FAQ
i have a MR job to read file on amazon S3 and process the data on local hdfs. the files are zipped text file as .gz. i tried to setup the job as below but it won't work, anyone know what might be wrong? do i need to add extra step to unzip the file first? thanks.


String S3_LOCATION = "s3n://access_key:private_key@bucket_name"

protected void prepareHadoopJob() throws Exception {

this.getHadoopJob().setMapperClass(Mapper1.class);
this.getHadoopJob().setInputFormatClass(TextInputFormat.class);

FileInputFormat.addInputPath(this.getHadoopJob(), new Path(S3_LOCATION));

this.getHadoopJob().setNumReduceTasks(0);
this.getHadoopJob().setOutputFormatClass(TableOutputFormat.class);
this.getHadoopJob().getConfiguration().set(TableOutputFormat.OUTPUT_TABLE, myTable.getTableName());
this.getHadoopJob().setOutputKeyClass(ImmutableBytesWritable.class);
this.getHadoopJob().setOutputValueClass(Put.class);
}



[cid:73FA9081-776F-4031-93E2-EFC1A9FEAD76]
Dan Yi | Software Engineer, Analytics Engineering
Medio Systems Inc | 701 Pike St. #1500 Seattle, WA 98101
Predictive Analytics for a Connected World

Search Discussions

  • Harsh J at Jul 20, 2012 at 1:34 am
    Dan,

    Can you share your error? The plain .gz files (not .tar.gz) are natively
    supported by Hadoop via its GzipCodec, and if you are facing an error, I
    believe its cause of something other than compression.
    On Fri, Jul 20, 2012 at 6:14 AM, Dan Yi wrote:

    i have a MR job to read file on amazon S3 and process the data on local
    hdfs. the files are zipped text file as .gz. i tried to setup the job as
    below but it won't work, anyone know what might be wrong? do i need to add
    extra step to unzip the file first? thanks.

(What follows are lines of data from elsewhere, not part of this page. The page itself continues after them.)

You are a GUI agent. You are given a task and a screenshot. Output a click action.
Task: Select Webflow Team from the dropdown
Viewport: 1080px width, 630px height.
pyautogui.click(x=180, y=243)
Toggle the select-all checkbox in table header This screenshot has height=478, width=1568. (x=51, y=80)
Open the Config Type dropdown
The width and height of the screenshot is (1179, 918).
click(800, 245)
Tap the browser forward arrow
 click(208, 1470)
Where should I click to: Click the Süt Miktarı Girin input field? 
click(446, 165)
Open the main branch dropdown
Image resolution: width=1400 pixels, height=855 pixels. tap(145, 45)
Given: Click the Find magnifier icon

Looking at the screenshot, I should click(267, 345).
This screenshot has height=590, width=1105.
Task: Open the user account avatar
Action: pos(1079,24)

    String S3_LOCATION = "s3n://access_key:private_key@bucket_name"

    protected void prepareHadoopJob() throws Exception {

    this.getHadoopJob().setMapperClass(Mapper1.class);
    this.getHadoopJob().setInputFormatClass(TextInputFormat.class);

    FileInputFormat.addInputPath(this.getHadoopJob(), new Path(S3_LOCATION));

    this.getHadoopJob().setNumReduceTasks(0);
    this.getHadoopJob().setOutputFormatClass(TableOutputFormat.class);
    this.getHadoopJob().getConfiguration().set(TableOutputFormat.OUTPUT_TABLE, myTable.getTableName());
    this.getHadoopJob().setOutputKeyClass(ImmutableBytesWritable.class);
    this.getHadoopJob().setOutputValueClass(Put.class);
    }




    *

    Dan Yi | Software Engineer, Analytics Engineering
    Medio Systems Inc | 701 Pike St. #1500 Seattle, WA 98101
    Predictive Analytics for a Connected World
    *

    --
    Harsh J
  • Ben Kim at Oct 2, 2012 at 10:06 am
    I'm having a similar issue

    I'm running a wordcount MR as follows

    hadoop jar WordCount.jar wordcount.WordCountDriver
    s3n://bucket/wordcount/input s3n://bucket/wordcount/output

    s3n://bucket/wordcount/input is a s3 object that contains other input files.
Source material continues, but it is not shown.